Pacific Stone has 1.2 million feet of canopy producing well in excess of 30,000 plants per week, Motesenbocker said.

But one of the other problems is that cannabis production is starting to outpace sales. There are over 7,500 active cultivation licenses in the state of California, and fewer than 1,000 active, regulated retail dispensaries. Since cannabis can’t legally be exported to other states, even those where it is legal, there is more product in California than can easily be sold by legal dispensaries.

“The disparity between those two is the supply isn’t matching the demand, because the demand is being so restricted, and that, in effect, is what’s causing a lot more of the illicit activity,” Motesenbocker said. “I spend a lot of time talking about enforcement, but you have to look at the other side as well.

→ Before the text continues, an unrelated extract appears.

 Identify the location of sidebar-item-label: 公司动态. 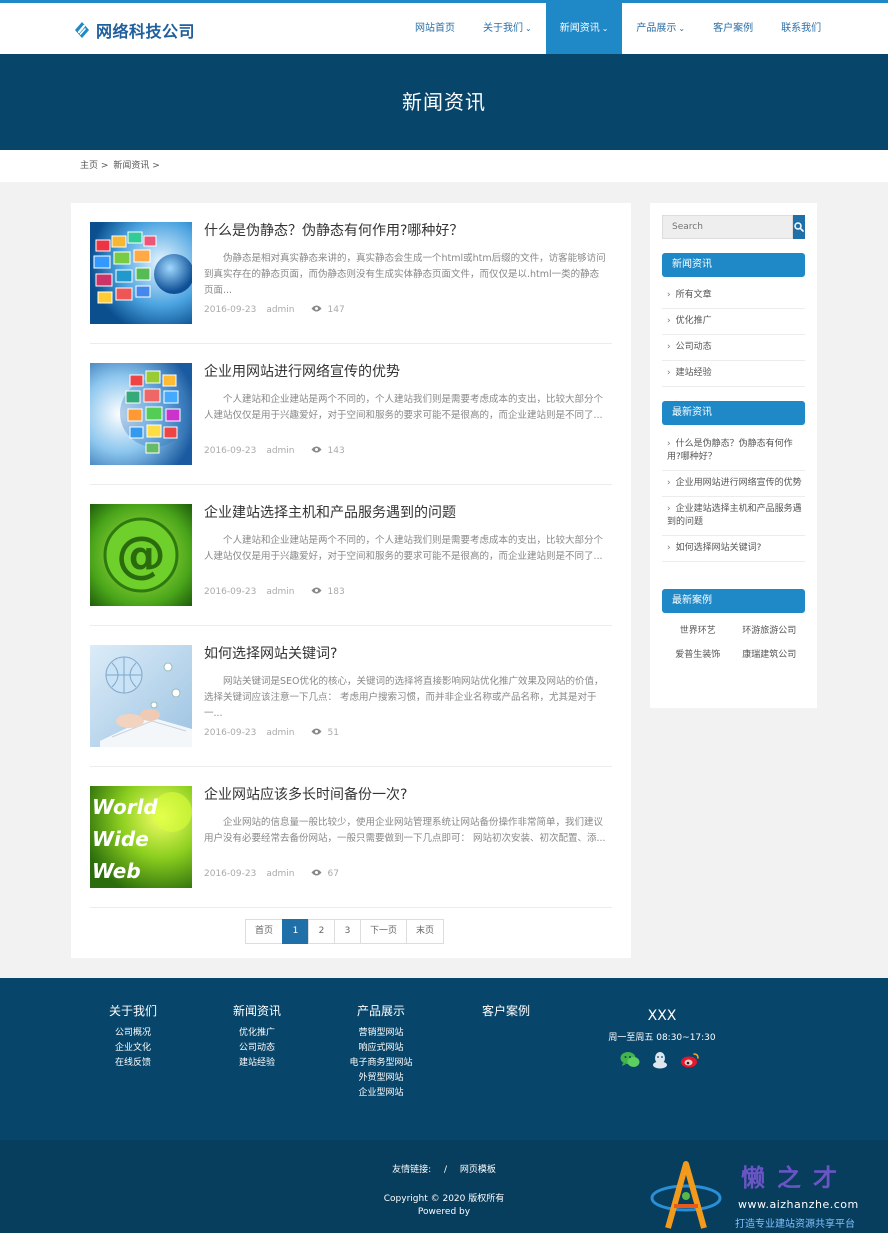
(694, 347).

If there were stores active in all municipalities, how much more effective would the program be?”

California has raked in nearly $4 billion in tax revenue since the recreational market hit the stage in 2018, according to the Department of Tax and Fee Administration, but that tax revenue is flattening out.

For the first quarter of 2022, the state saw about $294 million in cannabis revenue tax, lower than the fourth quarter, when it was around $317 million. Either Californians are buying less cannabis, or they’re moving toward the black market.

If cannabis is ever federally legalized, something Steinfeld hopes can happen sooner rather than later, California is primed to become the biggest legal player in the country, she said. But there are still quite a few issues to work out before that can become a reality.